La flop 5 dei calciatori della 9ª giornata di Serie A
È una flop 5 piena di giocatori di fantasia quella della nona giornata. Stelle di varia grandezza e leader tecnici delle rispettive squadre finiscono nell’occhio del ciclone proprio per l’incapacità di trascinare i compagni in partite dal vario grado di difficoltà. È proprio vero che quando non si accende la luce sulla trequarti o poco più avanti, le differenze di valori tecnici con avversari anche inferiori sul piano tecnico si appiattiscono. E se poi, in qualche caso, ci si mettono pure i portieri i risultati sorprendenti sono dietro l’angolo...
1. Paulo Dybala (Juventus)
Di buono c’è solo che gioca per 90 minuti, ma si tratta di una licenza concessa da Pirlo, anche a causa delle poche alternative in attacco. Del resto, tra la Joya e Chiesa c’era l’imbarazzo della scelta per capire chi sostituire. Dal punto di vista della condizione si notano timidi segnali di miglioramento, ma il resto è da dimenticare, dall’incapacità di prendere per mano la squadra nel primo e soprattutto nel secondo tempo agli errori ripetuti sottoporta e in momenti determinanti della partita, in particolare nel finale. Il tunnel non è ancora stato percorso per intero.
2. Antonio Mirante (Roma)
Dopo aver strappato il posto a Pau Lopez aveva dichiarato tutta la propria sorpresa e di dover sempre dimostrare. Nel “derby” contro il Napoli, però, l’ex juventino, stabiese doc, stecca di brutto. Grave l’errore di posizionamento sulla punizione di Insigne, è goffo anche sul terzo gol che chiude definitivamente la partita.
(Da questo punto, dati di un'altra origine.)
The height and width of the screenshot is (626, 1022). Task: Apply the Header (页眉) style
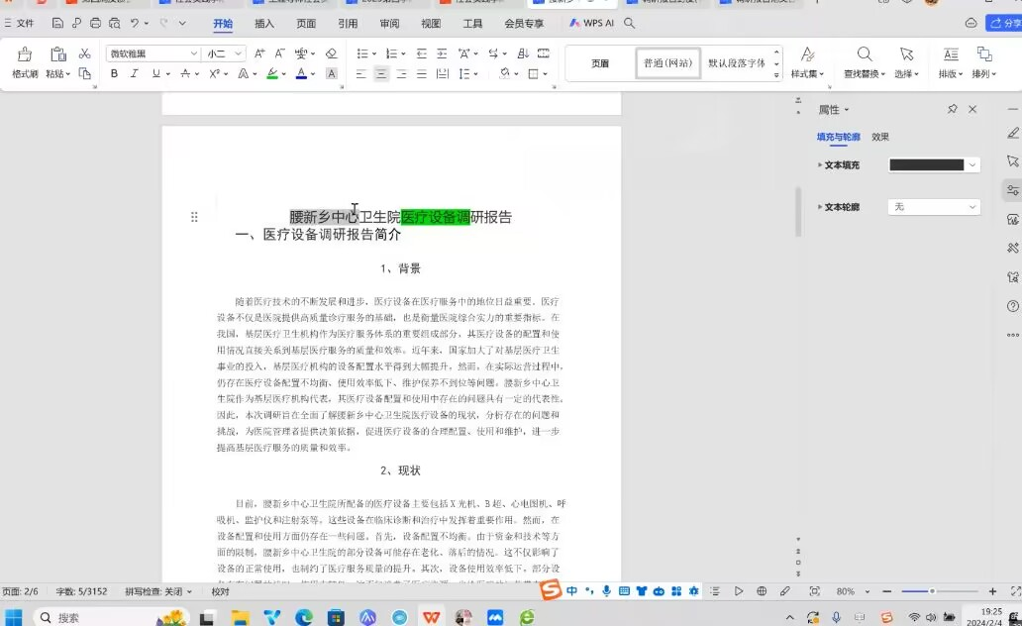pos(600,63)
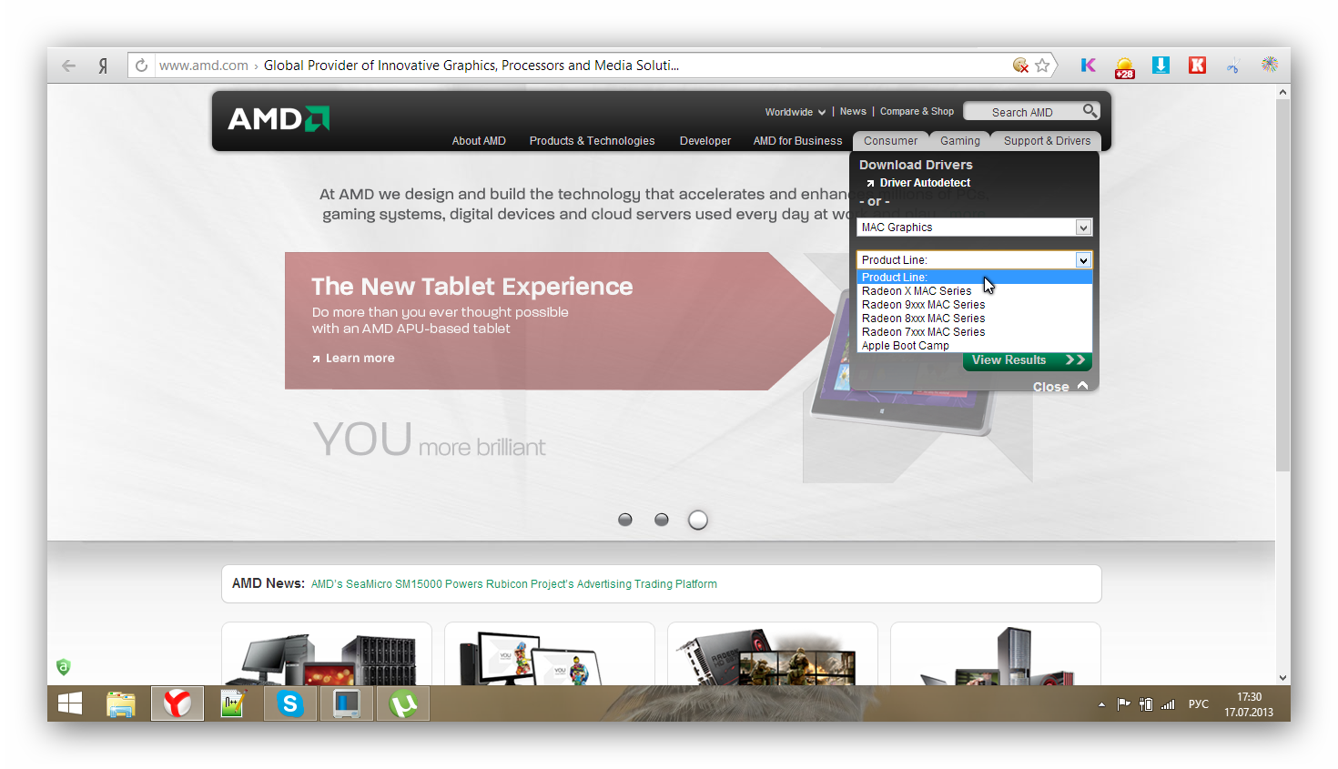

In mezzo fa anche cose buone, come la parata su Mertens, ma vista la nullità di serata della squadra in attacco gli errori sono esiziali.
3. Luis Alberto (Lazio)
Se dopo un lungo infortunio capita di giocare molto bene la prima partita e di subire un calo in quelle successive, lo spagnolo va incontro al medesimo destino dopo il polverone sollevato dalle sue critiche sull’aereo della squadra. Bene a Cagliari e in Champions, male male contro l’Udinese, nella partita dove forse sarebbe servito di più il suo talento contro un avversario così ostico. Invece sembra svogliato e non riesce a far girare né il pallone, né i compagni attraverso le sue proverbiali verticalizzazioni. Fa troppo poco per liberarsi dalla morsa degli avversari per pensare che non abbia risentito delle ultime polemiche.
4. Franck Ribery (Fiorentina)
Le “nominations” per individuare il peggiore della Viola a San Siro erano tante. Da Pulgar a Castrovilli, fino allo stesso Prandelli. I viola sembrano avviarsi ad un’altra stagione di sofferenza nonostante il cambio in panchina e la colpa non è solo dell’assenza di un bomber. La prova del francese contro il Milan può essere presa ad esempio. Poco più di un anno fa incantò proprio sul campo dei rossoneri, ora l’ex Bayern sbaglia tutto, non solo due occasioni facili facili. Sembra il primo a non credere (più) nel progetto, ma senza la sua classe il campionato rischia di prendere una brutta piega.
5. Josip Ilicic (Atalanta)
I blackout della Dea in campionato ormai non si contano più. Ok, l’allievo Juric ha dimostrato di sapere bene come affondare il maestro Gasperini, ma oltre a un evidente calo generale d’intensità i nerazzurri stanno mancando nei giocatori più rappresentativi. Contro l’Hellas vanno male un po’ tutti, da uno Zapata scarico fino, soprattutto, allo sloveno. La rondine di Anfield non fa primavera, l’ex Fiorentina è ancora lontano dagli standard migliori, sia in fase di finalizzazione che in quella di rifinitura, dove si intestardisce troppo spesso nel cercare le giocate più difficili, oltre che prevedibili.
6. Allenatore: Andrea Pirlo (Juventus)
Il secondo pareggio su tre sfide contro le neopromosse lo condanna per la scelta di rinunciare a Cristiano Ronaldo, che scelta non sembra essere stata visto che è stato tutto concordato con il diretto interessato. I problemi, tuttavia, al netto degli infortuni, sembrano essere altri, a partire dalla mancanza di un gioco riconoscibile, dalla scelta del modulo di gioco e soprattutto l’assenza di cattiveria agonistica e di concentrazione. Subito il solito gol allo scadere del primo tempo i bianconeri si appiattiscono nella ripresa, invece che ruggire. Dura la vita dell’allenatore, pur se predestinato.